Los profesores, todos ellos caricaturas formidables de las figuras en escuelas católicas, se obsesionan con inyectarle su pensamiento a los estudiantes y observan como con hambre a los niños desde una torre de vigilancia. ¿No serán ellos a quienes haya que temer? Del Paso remueve las expectativas de la audiencia con insinuaciones pero mantiene la tensión hasta que finalmente todo explota y descubrimos el peligro de educar con miedo y odio.
Finalmente, me gustaría agregar a estas ficciones del cine mexicano sobre la niñez un largometraje documental que se acerca a ella de manera indirecta pero que la describe como un espacio mental que provoca una tensión entre las idealizaciones del pasado y la desilusión del presente.
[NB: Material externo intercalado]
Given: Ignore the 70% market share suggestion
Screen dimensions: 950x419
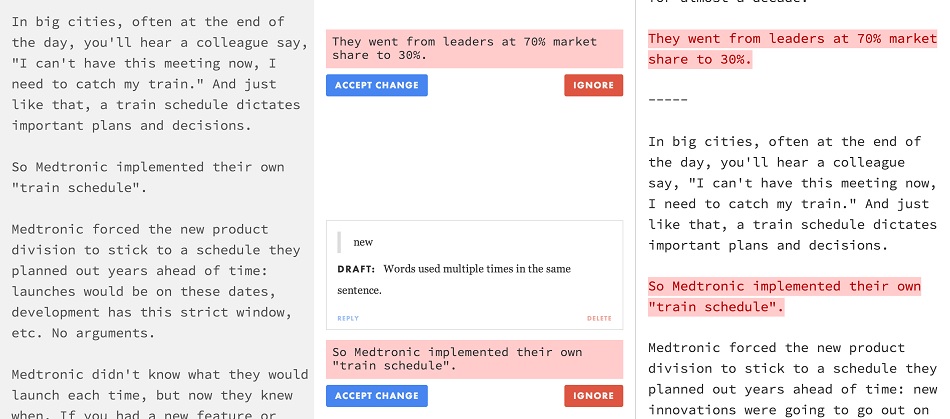Looking at the screenshot, I should [593, 86].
En Las hostilidades (2021) Sebastián Molina regresa a Santa Lucía, el lugar donde creció. Ahora, hecho un joven cineasta, vuelve a aquella utopía de la niñez para ver cómo se encuentra pero la reunión es devastadora. Molina se topa con un lugar violento donde no es difícil conocer la historia de alguien que se haya unido al crimen o donde salir de noche puede terminar en un encuentro inquietante con la policía. Su estilo, que a veces parece filmar clandestinamente, sugiere temor al espacio y a algunos personajes pero, en otras ocasiones, Molina encuentra la poesía en unos fuegos artificiales y en la familiaridad del hogar. La infancia, entonces, puede ser también un recuerdo para refugiarse de los cadáveres y la corrupción; un lugar esperanzador al que no basta volver en la memoria sino que debe ser reconstruido en la realidad.